Task prompt:
Please reproduce the passage of the Acute Encephalitis Syndrome excerpt below from "On the other" up to and including "Encephalitis Syndrome (AES).", word for word.

Provided text:

Via NewKerala.com: Acute Encephalitis Syndrome: Paralyzing fear in Bihar. Excerpt:
Officials have been preparing [for Ebola] for months, installing screening systems at international airports and preparing quarantine sites in major cities. The commitment towards public health is indeed commendable.
On the other hand, such commitment is clearly missing when it comes to fighting the deadly Acute Encephalitis Syndrome (AES) that has, for the last two decades, been wreaking havoc in several districts of the eastern Indian State of Bihar, like Muzaffarpur, East Champaran, Sitamarhi, Shivhar, Samastipur, Vaishali, and Begusarai.
In 1995, Kothiya Village in Kanti Block of Muzaffarpur District in Bihar came into the headlines when over 125 children died undiagnosed in Kaanti and Minapur blocks. Jaleshwari Devi's ten-year old daughter was the first victim of this epidemic. In the last twenty years, several hundred mothers have lost their children to this disease now familiar to the residents of various villages in Muzaffarpur as Acute Encephalitis Syndrome (AES).

Provided data:

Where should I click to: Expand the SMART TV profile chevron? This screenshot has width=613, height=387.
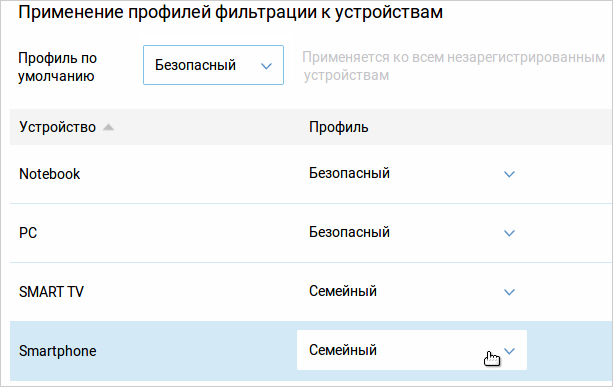[x=509, y=292]
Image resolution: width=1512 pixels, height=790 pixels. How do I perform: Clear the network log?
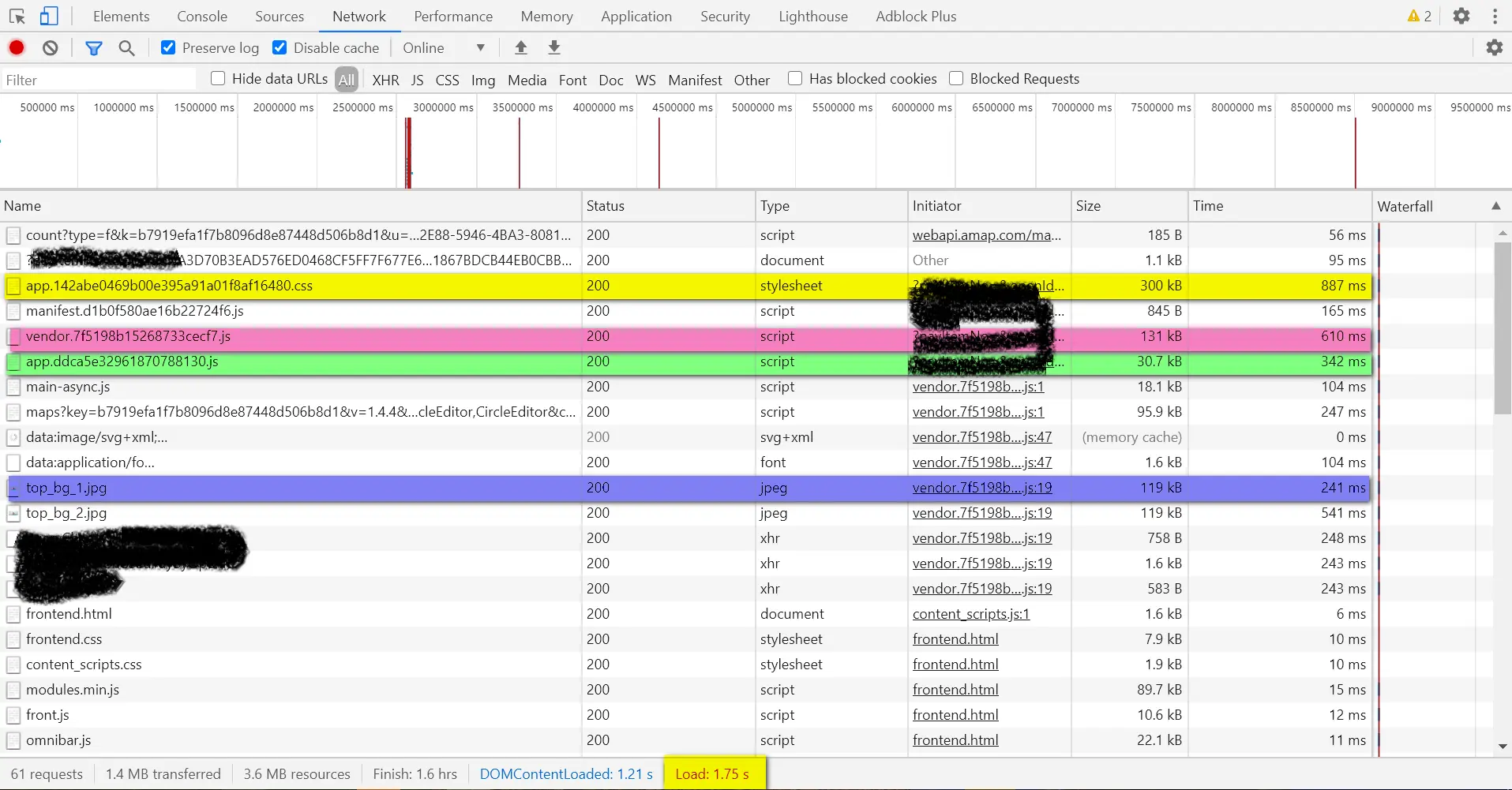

Exercise answer:
On the other hand, such commitment is clearly missing when it comes to fighting the deadly Acute Encephalitis Syndrome (AES) that has, for the last two decades, been wreaking havoc in several districts of the eastern Indian State of Bihar, like Muzaffarpur, East Champaran, Sitamarhi, Shivhar, Samastipur, Vaishali, and Begusarai.
In 1995, Kothiya Village in Kanti Block of Muzaffarpur District in Bihar came into the headlines when over 125 children died undiagnosed in Kaanti and Minapur blocks. Jaleshwari Devi's ten-year old daughter was the first victim of this epidemic. In the last twenty years, several hundred mothers have lost their children to this disease now familiar to the residents of various villages in Muzaffarpur as Acute Encephalitis Syndrome (AES).